С согласия редактора я подготовил материал. Нет, не бесчинствуя в изобличениях, не избивая тех, кого государство давно отделило от себя. Просто рассказал один эпизод из своих юношеских похождений.
Случилось это со мной в Уфе пятью годами раньше вступления на стезю практикующего журналиста. Хаживал я тогда в одну из церквей. Кажется, называется она Ново-Сергиевской, та, что притулилась по-над железнодорожной линией на склоне горы, верхняя площадка которой удерживает упирающую облака телевизионную башню. Ходил не от того, что верующий; просто вдруг пробудился во мне, студенте филологического факультета, интерес к церковным обрядам; да и росписи на сводах храма, лики святых, библейские сюжеты — это ведь целая картинная галерея.
Тихо-мирно терялся во время службы средь прихожан, слушал псалмы, вдыхал необычный здешний запах. Старушки глядели на меня с нескрываемым уважением. Я ж, придав лицу и всей внешности смиреннейший вид, умело маскировал свою безбожнейшую сущность. Батюшка, проходя мимо с кадилом, внимательно посматривал на меня, быть может, беспокоясь за сохранность церковного инвентаря. А псаломщик, почувствовав мой интерес, до начала службы как-то рассказывал кратко о благодарении Богу, что-то о Давидовых псалмах, о каком-то, с большущим порядковым номером, псалме, принадлежащем Моисею. (Это меня, припоминаю, зверски заинтересовало, и, обнаружив Библию в тёмной подвальной каморке университетской библиотеки, я договорился с заведующей, и мне разрешили, не унося древний фолиант дальше столика возле стеллажа, читать его, делать выписки.) И лишь один из прихожан, высокий дед благообразной внешности, с умным лицом, подпевавший хору красивым баритоном, смотрел на меня не то чтобы озабоченно, но больше строго.
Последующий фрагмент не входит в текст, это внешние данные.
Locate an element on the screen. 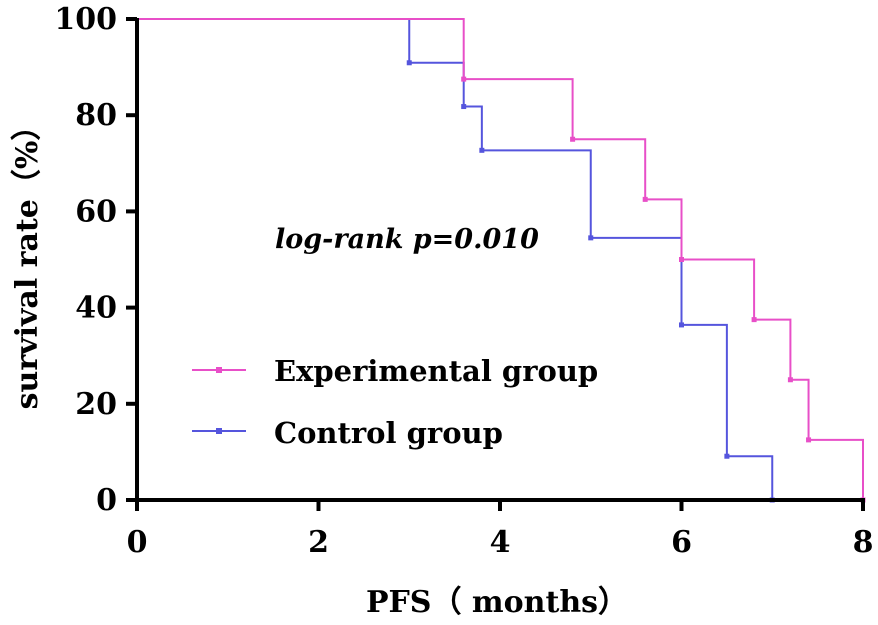 This screenshot has width=878, height=625. legend-marker-experimental is located at coordinates (219, 370).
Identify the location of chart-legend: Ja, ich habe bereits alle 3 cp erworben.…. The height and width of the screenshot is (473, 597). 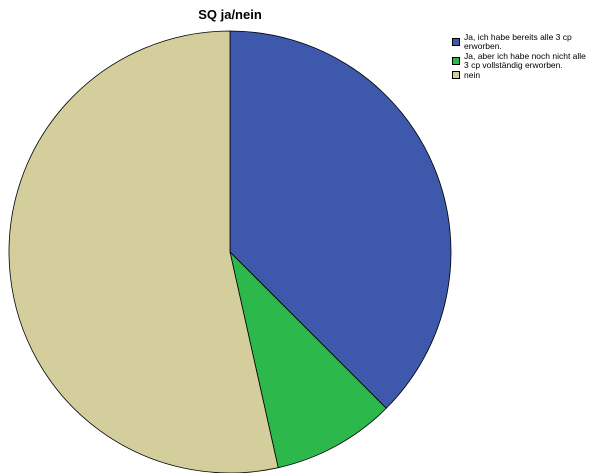
(522, 58).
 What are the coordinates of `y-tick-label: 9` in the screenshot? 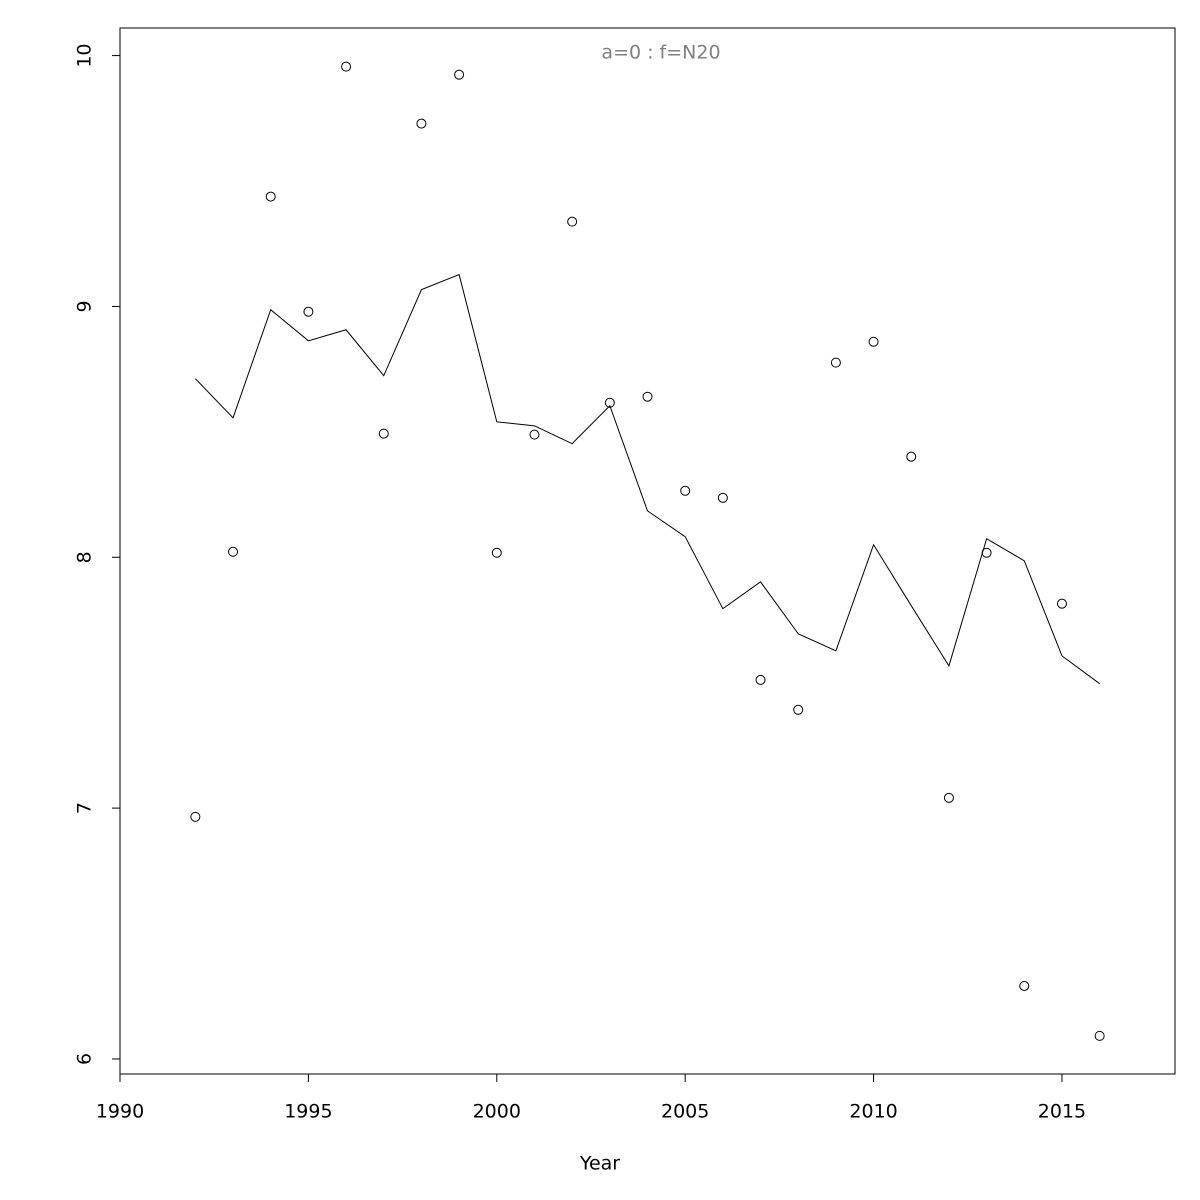 It's located at (85, 306).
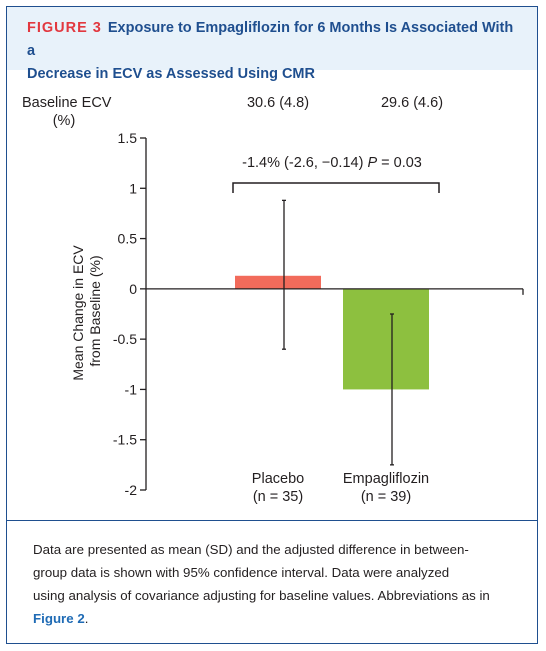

Однажды я пришел в церковь с подругой. Намерения её были тоже самые что ни на есть земные. В те месяцы мы обошли с ней все уфимские храмы, сравнивая по-своему их, оценивая и уже отличая, какой из них о каких и скольких престолах. В один из таких экскурсионных дней, в конце службы, когда батюшка, как мне объяснили всё те же старушки, начал миропомазание, по совету одной из них и мы встали в очередь. Интересно же. Святой отец беспристрастно мазнул по крестику на наших доверчиво подставленных лбах. В волнении я, признаться, даже не успел почувствовать, чем же пахнет это миро, ради чего согласился на участие в обряде. И только мы направились к выходу, остановил меня тот дед, гудевший в хоре баритоном.
– И чего ж, сынок, ты забыл здесь? Да еще и её привлекаешь, – кивнул он на мою подругу и смотрит с укоризной.
– Не ругайся, дедушка. Мы с тобой теперь одним миром мазаны, – отшутился было я.
– Я б тебе помазал, пониже спины, будь ты моим сыном, – заключил дед.
Этот эпизод я увязал на газетной полосе со святым письмом, подвёл к элементарному заключению о тщетности возрождения религии. Публикация под заголовком «Нет, не воскреснет!» случилась как раз накануне пасхального воскресенья и дала неожиданный результат. Даже престарелые женщины, знавшие меня, отмечали полезность её: «Молодец, Дамир! Так им с их святыми письмами!»
С тех пор прошло десять лет. Всё давно забылось. 1985 год всколыхнул матушку Россию, умы и настроения, греющими воображение веяниями. Казалось, расчётливо и верно повернула нас родная партия по новому курсу. Неспешно закипала вода в общем котле ограждённого от мира железным занавесом государства, пока не достигла критической точки. Взрыв после которой порушил уложившуюся систему. Недавнее прошлое тут уж шло за бездарность.
Эй, ямщик, поворачивай к чёрту.
Новой дорогой поедем домой.
Это слова одной из песенок приспевшего времени. Но не новую дорогу, а развернули мы тогда салазки вспять, чтобы снова начать от той поры загнивающего капитализма. Думали, вернуть жестоко порушенное прошлое: нравы, обычаи, устремления, лежащие основой экономических отношений. Что смогли вернуть? – тема совсем другого разговора, но самым неукоснительным было то, что восстала церковь. И вспомнился мне тогда тот броский заголовок мой «Нет, не воскреснет!» И тихо, без возмущений вспомнил я вековечную мудрость: пути господни неисповедимы.
Бывший секретарь парторганизации, лишь вчера всячески третировавший верующих, вдруг стал муллой. Глава государства, недавний атеист, сияет любезной улыбкой на одной тусовке с сивогривым церковным патриархом. Мэр московский Лужков — попробуй, назови его полгода назад помазанником божьим, только стой подальше – смяв свою пресловутую кепчонку, в подобострастном поклоне лобзает руку владыке.